About freaking time!

Oh. You mean everybody else is also Person of the Year. LAME. :stuck_out_tongue:

No, I’m pretty sure they mean me.

Hmm. I’ll be sure to add this to my résumé. :rolleyes:

“This is bogus and you, sir, are bogus as well!” - Joe, Newsradio

Hey, my Mom has a Master’s and yet has never managed to handle the Internets. Guess she can’t even buy the issue.

Take note: If you were (1) born between 1941 and 1966, and (2) live in “middle America,” i.e., not on the coasts, you can now bill yourself as

Three-time TIME’s Person of the Year.

In 1966 Time chose the “under 25 generation” and in 1969 it honored the “middle Americans.” This may mean that Bill Clinton, with one award of his own and one shared with Ken Starr, leads the pack with 5 awards (being from Arkansas and born in 1946.) data from here.

Congratulations to you middle-aged, non-coastal three-time winners! (I missed it by six years and two hundred miles)

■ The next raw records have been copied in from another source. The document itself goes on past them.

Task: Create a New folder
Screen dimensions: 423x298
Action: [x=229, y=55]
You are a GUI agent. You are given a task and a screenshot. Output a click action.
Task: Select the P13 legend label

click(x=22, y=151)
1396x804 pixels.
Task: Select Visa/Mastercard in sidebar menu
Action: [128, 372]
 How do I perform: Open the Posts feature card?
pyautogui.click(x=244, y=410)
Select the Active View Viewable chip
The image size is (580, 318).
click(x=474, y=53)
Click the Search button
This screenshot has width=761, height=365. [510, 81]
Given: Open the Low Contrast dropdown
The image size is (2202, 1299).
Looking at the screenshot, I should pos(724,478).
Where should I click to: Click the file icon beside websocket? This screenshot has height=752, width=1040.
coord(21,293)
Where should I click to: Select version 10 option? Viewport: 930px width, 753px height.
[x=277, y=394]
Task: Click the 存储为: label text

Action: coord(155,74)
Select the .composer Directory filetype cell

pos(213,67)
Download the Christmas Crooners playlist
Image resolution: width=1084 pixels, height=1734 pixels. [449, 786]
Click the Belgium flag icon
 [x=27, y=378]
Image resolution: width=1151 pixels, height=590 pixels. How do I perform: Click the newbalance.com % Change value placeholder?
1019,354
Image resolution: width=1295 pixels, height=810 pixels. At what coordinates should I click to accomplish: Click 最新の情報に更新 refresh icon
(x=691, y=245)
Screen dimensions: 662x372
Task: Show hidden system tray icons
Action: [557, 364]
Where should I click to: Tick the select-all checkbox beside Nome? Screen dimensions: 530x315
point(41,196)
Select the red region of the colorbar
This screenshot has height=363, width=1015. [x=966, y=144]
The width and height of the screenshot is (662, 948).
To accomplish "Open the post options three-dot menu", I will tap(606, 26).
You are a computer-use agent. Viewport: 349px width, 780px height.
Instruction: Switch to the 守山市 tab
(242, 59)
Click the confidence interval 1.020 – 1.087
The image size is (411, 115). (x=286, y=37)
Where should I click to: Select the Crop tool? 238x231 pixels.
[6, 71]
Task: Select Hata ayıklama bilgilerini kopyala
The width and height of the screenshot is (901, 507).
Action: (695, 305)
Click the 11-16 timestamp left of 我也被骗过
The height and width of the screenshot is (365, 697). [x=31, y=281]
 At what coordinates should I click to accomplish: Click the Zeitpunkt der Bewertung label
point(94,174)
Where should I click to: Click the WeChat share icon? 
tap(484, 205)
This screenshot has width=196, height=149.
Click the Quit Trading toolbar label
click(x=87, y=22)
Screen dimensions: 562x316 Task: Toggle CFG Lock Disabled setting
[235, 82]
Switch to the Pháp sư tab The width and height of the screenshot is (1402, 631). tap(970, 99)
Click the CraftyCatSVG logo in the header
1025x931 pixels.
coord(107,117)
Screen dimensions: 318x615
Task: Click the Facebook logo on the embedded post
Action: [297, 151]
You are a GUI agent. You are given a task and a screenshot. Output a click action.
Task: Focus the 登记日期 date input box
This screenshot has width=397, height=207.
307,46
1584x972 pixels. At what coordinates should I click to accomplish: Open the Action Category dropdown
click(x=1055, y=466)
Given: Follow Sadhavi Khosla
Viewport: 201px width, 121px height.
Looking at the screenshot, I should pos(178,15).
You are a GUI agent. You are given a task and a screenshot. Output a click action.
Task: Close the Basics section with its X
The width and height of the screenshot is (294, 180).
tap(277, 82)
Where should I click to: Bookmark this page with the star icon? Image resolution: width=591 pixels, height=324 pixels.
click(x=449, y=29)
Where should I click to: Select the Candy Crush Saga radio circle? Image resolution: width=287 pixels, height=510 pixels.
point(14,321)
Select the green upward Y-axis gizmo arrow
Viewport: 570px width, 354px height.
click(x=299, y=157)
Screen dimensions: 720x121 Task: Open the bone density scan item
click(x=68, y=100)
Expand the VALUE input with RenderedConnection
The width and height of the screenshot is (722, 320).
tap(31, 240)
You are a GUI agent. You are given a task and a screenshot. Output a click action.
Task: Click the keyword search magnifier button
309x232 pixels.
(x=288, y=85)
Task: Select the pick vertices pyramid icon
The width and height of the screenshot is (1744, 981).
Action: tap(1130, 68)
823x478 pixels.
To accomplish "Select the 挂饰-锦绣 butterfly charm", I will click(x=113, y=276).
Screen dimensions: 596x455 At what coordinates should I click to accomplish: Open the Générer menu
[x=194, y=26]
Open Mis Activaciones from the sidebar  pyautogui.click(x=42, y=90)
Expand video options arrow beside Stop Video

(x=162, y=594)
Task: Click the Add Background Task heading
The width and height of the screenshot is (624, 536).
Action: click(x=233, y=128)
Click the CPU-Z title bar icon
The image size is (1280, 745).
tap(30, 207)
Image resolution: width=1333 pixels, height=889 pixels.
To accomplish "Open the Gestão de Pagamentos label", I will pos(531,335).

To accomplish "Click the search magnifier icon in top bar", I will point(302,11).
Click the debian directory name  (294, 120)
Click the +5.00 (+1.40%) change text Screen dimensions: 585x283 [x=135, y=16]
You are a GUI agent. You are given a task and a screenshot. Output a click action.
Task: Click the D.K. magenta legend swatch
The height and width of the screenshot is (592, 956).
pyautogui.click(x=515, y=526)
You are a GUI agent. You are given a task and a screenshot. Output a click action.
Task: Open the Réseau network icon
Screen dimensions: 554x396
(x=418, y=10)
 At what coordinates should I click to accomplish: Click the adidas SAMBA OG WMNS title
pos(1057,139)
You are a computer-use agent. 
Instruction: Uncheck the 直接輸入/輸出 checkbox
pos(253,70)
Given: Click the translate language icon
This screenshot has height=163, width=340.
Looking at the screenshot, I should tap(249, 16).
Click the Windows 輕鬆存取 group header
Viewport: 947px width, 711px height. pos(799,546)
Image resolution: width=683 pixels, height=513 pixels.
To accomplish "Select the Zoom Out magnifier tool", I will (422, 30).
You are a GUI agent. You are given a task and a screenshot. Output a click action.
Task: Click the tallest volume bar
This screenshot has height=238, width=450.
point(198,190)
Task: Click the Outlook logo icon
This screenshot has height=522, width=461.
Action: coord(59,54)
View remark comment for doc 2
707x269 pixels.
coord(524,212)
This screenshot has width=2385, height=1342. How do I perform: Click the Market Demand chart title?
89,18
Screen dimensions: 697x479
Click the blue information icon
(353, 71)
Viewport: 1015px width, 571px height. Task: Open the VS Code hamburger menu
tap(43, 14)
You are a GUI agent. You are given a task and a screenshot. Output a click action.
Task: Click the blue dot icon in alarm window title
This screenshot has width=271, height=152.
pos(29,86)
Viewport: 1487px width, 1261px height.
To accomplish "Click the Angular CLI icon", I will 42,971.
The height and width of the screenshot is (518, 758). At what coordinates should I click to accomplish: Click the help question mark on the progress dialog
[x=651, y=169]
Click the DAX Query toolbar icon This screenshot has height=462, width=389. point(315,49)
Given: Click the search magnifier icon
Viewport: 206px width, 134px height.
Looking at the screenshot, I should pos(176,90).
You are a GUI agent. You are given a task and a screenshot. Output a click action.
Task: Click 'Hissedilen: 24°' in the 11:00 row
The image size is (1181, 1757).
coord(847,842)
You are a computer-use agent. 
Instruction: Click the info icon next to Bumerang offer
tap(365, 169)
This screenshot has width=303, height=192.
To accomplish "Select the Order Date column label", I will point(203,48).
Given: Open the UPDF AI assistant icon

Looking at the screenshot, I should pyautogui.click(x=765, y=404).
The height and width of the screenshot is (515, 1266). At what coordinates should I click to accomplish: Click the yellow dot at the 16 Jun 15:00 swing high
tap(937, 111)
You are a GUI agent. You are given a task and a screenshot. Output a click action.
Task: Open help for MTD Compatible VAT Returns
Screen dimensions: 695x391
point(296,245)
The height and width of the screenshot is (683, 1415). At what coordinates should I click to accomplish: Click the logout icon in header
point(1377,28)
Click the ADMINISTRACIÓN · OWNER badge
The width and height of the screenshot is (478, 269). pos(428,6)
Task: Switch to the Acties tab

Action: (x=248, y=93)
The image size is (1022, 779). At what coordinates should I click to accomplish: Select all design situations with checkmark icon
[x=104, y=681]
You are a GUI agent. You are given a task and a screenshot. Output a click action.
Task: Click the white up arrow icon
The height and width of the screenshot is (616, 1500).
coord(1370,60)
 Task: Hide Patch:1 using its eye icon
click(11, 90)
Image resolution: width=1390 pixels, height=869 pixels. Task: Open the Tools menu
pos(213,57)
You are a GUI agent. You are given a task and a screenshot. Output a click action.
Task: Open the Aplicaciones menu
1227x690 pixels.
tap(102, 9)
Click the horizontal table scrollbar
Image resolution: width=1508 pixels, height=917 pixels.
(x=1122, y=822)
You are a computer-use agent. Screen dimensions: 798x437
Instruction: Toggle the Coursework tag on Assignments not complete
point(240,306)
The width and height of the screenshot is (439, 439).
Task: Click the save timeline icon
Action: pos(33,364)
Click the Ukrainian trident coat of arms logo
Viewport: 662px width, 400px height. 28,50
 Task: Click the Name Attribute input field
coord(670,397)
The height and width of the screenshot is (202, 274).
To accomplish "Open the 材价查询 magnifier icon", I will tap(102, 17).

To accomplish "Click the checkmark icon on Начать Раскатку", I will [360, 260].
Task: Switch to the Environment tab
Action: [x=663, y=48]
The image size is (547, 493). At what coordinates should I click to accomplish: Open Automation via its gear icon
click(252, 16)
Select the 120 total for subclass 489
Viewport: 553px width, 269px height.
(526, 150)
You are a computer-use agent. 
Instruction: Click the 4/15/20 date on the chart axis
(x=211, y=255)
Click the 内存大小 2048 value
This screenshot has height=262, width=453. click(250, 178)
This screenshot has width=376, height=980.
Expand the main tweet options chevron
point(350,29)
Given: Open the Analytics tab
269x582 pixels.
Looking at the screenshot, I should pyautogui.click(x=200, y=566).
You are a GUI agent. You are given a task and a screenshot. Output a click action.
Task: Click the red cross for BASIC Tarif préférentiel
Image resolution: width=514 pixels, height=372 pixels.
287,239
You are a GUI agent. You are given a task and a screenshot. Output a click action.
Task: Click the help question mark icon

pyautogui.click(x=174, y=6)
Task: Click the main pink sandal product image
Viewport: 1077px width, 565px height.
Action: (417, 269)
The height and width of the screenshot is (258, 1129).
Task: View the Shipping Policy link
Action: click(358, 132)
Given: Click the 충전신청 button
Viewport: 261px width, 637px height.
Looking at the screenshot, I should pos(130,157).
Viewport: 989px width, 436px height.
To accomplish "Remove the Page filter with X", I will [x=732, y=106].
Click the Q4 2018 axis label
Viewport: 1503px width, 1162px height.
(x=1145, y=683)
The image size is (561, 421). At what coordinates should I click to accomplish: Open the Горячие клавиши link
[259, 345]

Also-- if you were in the U.S. armed forces in 1950 or 2003, or were a U.S. scientist in 1960, you may add one more P.O.T.Y. for each of those. So maybe someone out there can outdo Clinton’s five awards.

Drat, malden, I was just about to post bragging about my three wins.

For the three universities I haven’t submitted applications to yet, I now have something of importance to add.

Thank you, Time

“or were a U.S. scientist in 1960”

Well, I was once, for twenty minutes…does that count?

w000t! My second award!

1975’s “person of the year” was American Women so there’s a lot of four time winners.

Mariana, is that you?

Enjoy,
Steven

“Man of the year” has been a complete joke since they did not have the balls to make it Bin Laden in 2001.

You. people suck.

Oh great. Now *Time *magazine is comparing me to Hitler!

There might be some five-time winners out there, but the chances of finding a female scientist under 25 in 1966 living in Middle America who was either a) in the U.S. armed forces or b) fought the Soviet offensive in Hungary in 1956 is slim to nil. I had researched all of the non-person Persons of the Year for the other thread on this subject. (It would be theoretically impossible for our hypothetical specimen to be also either a computer or the planet Earth.)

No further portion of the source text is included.